Sonnenberg Responds to Flawed Denver Post Report

The Denver Post Editorial Page currently follows a set of publication guidelines that make it nearly impossible for letters challenging or critiquing the paper's news content to see print, so we will begin using this website to publish letters to the editor that the Post's editors decline to print. Our aim is to help set the record straight by providing the balance, fairness, missing context or countervailing information that The Denver Post should publish but won't. 

January 17, 2018

Letter to the Editor of the Denver Post

The Denver Post’s January 16 story on Senate bill 18-043, which clarifies the meaning of a state Senate rejection of a commission appointment, misrepresents the content and purpose of the bill as well as the May 2017 Senate floor vote rejecting one of the Governor’s nominations.

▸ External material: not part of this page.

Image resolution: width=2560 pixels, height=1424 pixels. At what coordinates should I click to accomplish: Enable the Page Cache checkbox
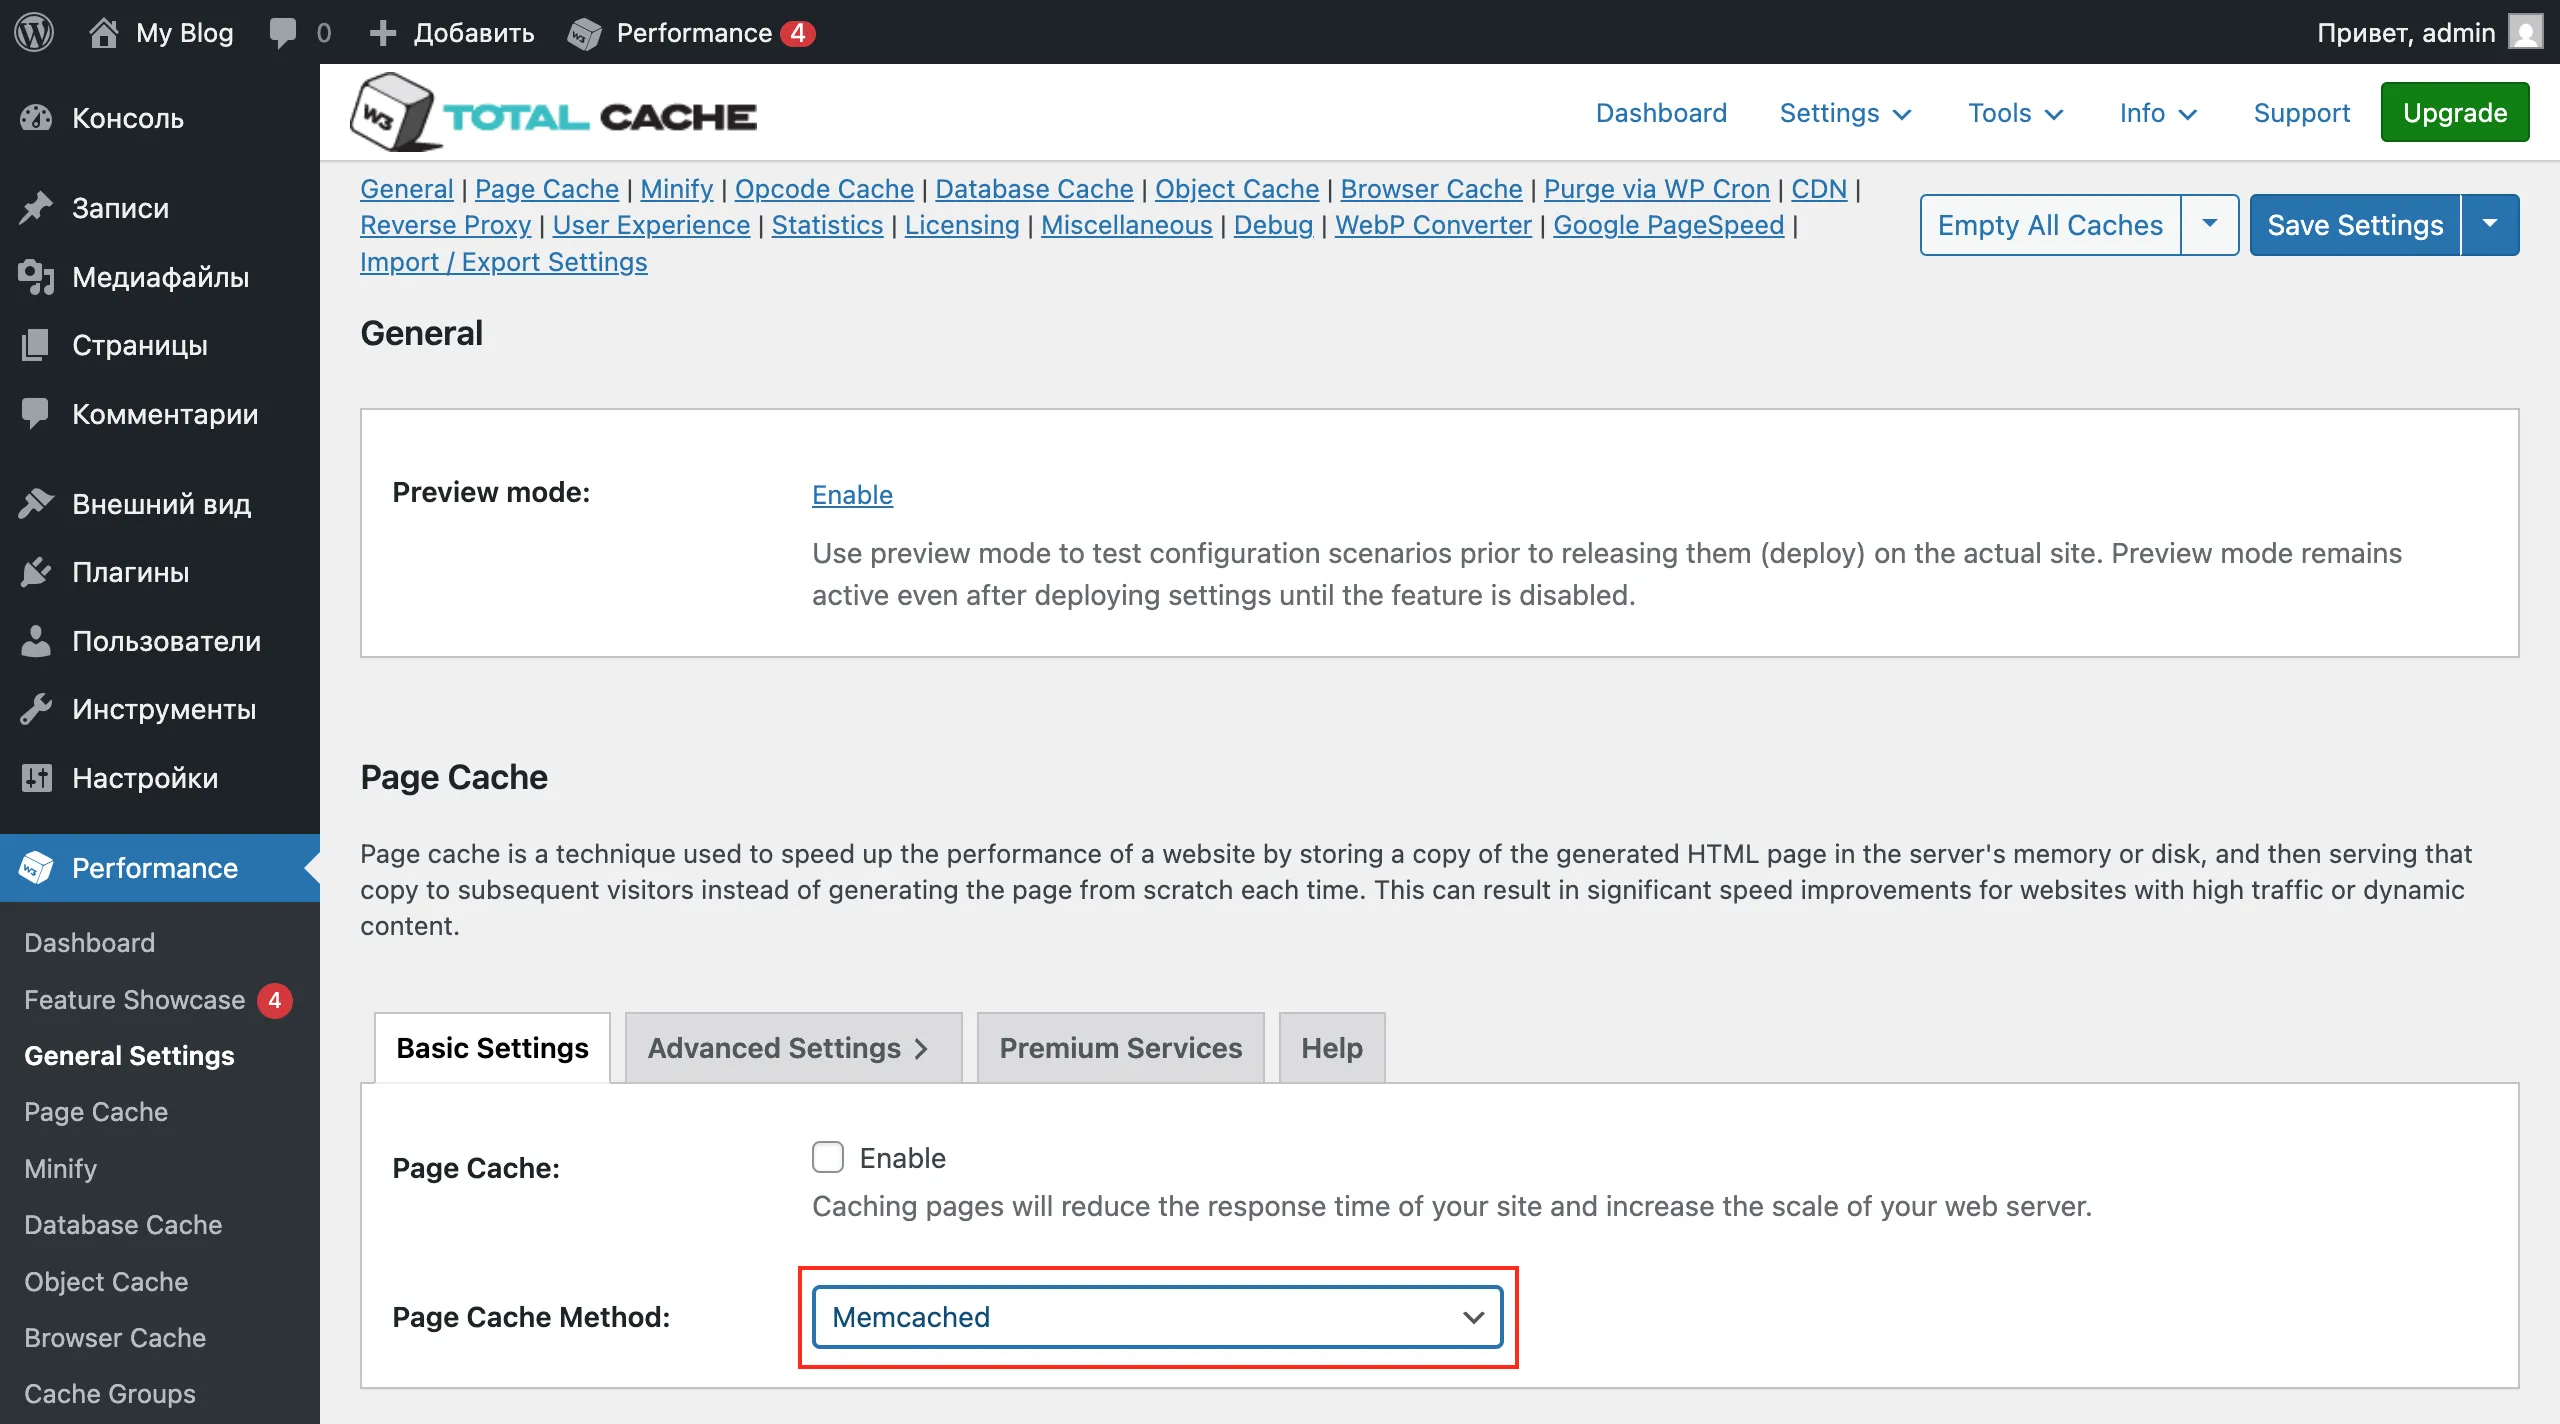coord(828,1157)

In the closing days of the 2017 session, the Colorado Senate voted 18-17 to reject the nomination of a member of the Colorado Civil Rights Commission for a second term on that body. In the judgment of many, the nominee’s disappointing record on matters brought before the commission did not merit reappointment to a second term. Whether you agree or disagree with that assessment, the senate’s vote to reject the reappointment was based solely on the nominee’s public record as a commission member.

Attempts by the Governor’s office and other parties to misrepresent the Senate’s reasons for the rejection are disingenuous, unsupported by the public record, and disrespectful of the senate’s vital constitutional role in filling commission vacancies. Senate Bill 18-043 merely clarifies and restates a basic principle of the state constitution, the principle of separation of powers. It simply states that when a nominee is rejected by the Senate, that individual cannot continue to serve in the same position.

Why require Senate confirmation of a person seeking a second term if the Senate’s rejection is meaningless? It is not an “infringement” on the Governor’s powers of appointment to stipulate that a Senate rejection has real world consequences. Either the Senate’s power to confirm or reject a nominee has meaning, or it does not. If it does not, we have entered a post-constitutional era.